Bascote locks form a flight of four locks on the Grand Union Canal, which is part of the British canal system and connects London and Birmingham. The lock flight has a staircase, and at the highest lock the remains of older narrow locks can be seen.

==History==
The locks are on a section of canal which was originally part of the Warwick and Napton Canal. When authorised by an Act of Parliament in 1794, it was intended to be a 17.8 mi canal from a junction with the Warwick and Birmingham Canal at Warwick to the Grand Junction Canal at Braunston, and was called the Warwick and Braunston Canal. Construction began in 1795, but in August a yeoman from Barford called Charles Handley suggested that £50,000 could be saved if the canal terminated at Napton on the Oxford Canal instead of Braunston. A second act was obtained in 1796, authorising a new route from near Offchurch, where the canal crossed the Fosse Way Roman road, and the company became the Warwick and Napton Canal company. Bascote Locks are on this revised route, and would not have been built had the original route been followed.

The Grand Junction Canal were building their route from London to Braunston as a broad canal, and tried to persuade the Warwick and Napton Canal to do the same, but they were convinced that most traffic would come from the Birmingham system and the Dudley Canal, and built the locks suitable for 7 ft boats. The canal opened on 19 March 1800, and the Grand Junction opened to Braunston later that year. The four Bascote locks are numbers 14 to 17 out of a total of 23 locks which descend from Napton, the final one of which is called Radford Bottom Lock, and is close to where the route as built left the planned route to Braunston. Two more locks raised the level again just before the junction with the Warwick and Birmingham Canal.

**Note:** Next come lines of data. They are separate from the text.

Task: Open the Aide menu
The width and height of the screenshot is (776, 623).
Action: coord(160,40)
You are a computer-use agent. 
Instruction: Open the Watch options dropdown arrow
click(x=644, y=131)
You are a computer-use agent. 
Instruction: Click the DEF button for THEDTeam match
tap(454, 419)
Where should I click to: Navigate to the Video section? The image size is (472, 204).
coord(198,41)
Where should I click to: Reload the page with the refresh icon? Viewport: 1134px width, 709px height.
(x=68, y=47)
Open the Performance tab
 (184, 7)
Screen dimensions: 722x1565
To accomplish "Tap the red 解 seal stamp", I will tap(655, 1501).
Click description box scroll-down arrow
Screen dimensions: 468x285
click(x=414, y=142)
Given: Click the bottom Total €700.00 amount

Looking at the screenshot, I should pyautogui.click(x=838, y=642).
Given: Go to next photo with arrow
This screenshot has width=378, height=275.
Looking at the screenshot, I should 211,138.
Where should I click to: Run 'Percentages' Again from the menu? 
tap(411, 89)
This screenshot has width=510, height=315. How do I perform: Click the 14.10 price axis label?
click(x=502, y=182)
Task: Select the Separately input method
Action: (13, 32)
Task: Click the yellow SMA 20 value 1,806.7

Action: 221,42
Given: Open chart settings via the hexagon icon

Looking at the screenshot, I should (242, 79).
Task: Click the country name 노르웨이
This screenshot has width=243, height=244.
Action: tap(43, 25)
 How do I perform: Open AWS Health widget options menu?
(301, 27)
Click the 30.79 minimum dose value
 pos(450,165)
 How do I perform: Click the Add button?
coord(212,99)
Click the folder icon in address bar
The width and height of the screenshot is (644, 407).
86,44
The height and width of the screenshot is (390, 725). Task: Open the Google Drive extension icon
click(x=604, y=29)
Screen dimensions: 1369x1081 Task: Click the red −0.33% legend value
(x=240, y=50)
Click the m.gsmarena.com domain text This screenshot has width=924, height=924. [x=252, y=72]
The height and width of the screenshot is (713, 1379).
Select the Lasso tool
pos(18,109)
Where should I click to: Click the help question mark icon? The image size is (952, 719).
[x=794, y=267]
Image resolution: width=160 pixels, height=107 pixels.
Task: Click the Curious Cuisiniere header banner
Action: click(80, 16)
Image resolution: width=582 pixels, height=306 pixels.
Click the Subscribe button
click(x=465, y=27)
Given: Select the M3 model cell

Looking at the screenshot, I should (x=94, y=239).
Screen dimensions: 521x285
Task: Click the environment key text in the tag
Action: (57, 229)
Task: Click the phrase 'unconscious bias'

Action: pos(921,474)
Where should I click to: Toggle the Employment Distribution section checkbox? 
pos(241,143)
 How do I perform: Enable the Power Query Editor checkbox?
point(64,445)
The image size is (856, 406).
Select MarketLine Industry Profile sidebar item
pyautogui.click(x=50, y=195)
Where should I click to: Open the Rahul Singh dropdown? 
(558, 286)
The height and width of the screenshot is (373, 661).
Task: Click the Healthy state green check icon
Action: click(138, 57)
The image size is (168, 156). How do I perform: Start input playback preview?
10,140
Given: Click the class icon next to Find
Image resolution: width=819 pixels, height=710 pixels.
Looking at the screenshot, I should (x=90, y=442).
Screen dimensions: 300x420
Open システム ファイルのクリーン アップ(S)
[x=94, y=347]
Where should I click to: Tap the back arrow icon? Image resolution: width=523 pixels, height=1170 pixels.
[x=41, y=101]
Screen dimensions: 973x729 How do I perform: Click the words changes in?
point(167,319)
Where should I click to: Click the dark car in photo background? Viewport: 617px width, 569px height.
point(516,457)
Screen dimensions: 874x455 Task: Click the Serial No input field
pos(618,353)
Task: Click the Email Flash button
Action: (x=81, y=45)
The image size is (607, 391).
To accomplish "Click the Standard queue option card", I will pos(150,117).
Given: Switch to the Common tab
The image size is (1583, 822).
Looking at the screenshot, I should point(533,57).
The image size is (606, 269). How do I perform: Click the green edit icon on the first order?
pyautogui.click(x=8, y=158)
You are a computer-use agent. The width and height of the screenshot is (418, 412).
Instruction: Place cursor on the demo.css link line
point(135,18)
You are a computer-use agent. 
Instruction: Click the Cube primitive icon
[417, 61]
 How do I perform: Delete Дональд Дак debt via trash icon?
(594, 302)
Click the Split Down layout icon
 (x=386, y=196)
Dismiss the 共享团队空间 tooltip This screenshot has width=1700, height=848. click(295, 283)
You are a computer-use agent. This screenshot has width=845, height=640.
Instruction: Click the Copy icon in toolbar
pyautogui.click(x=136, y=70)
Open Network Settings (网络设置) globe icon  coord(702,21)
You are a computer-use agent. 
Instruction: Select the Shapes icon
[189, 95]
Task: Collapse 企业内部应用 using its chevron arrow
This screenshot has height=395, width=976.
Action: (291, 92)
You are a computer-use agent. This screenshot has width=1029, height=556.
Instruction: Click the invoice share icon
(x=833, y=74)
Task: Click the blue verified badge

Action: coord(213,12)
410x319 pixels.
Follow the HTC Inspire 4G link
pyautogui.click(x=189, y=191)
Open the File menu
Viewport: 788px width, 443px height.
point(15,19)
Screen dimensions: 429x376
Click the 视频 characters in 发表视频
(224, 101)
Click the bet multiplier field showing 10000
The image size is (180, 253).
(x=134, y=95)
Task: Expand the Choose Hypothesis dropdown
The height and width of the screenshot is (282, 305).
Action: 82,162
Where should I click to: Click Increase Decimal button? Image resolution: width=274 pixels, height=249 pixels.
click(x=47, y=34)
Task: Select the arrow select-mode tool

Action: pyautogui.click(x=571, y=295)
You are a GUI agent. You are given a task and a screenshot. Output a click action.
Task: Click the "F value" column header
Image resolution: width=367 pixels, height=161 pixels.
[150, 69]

The Warwick and Napton Canal and the Birmingham and Warwick Canal both faced stiff competition from the railways, and declared themselves bankrupt in the early 1850s. The companies were reconstituted by the receiver, and continued to trade. From 1917, they were managed jointly, and on 1 January 1929, were sold to the Regent's Canal, and with the Grand Junction Canal, became part of the Grand Union Canal. In order to effectively compete, the new company wanted to upgrade the canals so that wide barges could be used between London and Birmingham. Their aim was to accommodate barges 12.5 ft wide immediately, and ultimately to make the route suitable for 14 ft barges. 52 locks on the two Warwick canals were converted into weirs, and 51 new locks, each 83.5 by 15 ft were built. There was one less because the flight of six at Knowle was replaced by five. In order to give a depth of 5.5 ft, the height of weirs was raised or lock sills were lowered. As part of the work, the top two locks at Bascote were made into a staircase pair. Although the Duke of Kent performed an opening ceremony on 30 October 1934 at the top lock of the Hatton flight, to mark the completion of the project, work continued until 1937. One 12.5 ft boat was built, but without widening the bottom of the canal, there were many places where two such boats could not pass, and the new locks were used by pairs of narrow boats.

==Location==
In common with many of the locks on this section of the canal, the remains of the original locks can still be seen beside the newer ones. The four locks raise the level of the canal by 26.75 ft. Below the bottom lock, the canal is level for 0.4 mi to Welsh Road Lock, and above the top lock, it is level for 1.6 mi to Itchington Bottom Lock. The paddles on the locks reflect the style of the Warwick and Napton Canal, and are different from those further south, where the canal was built by the Grand Junction company.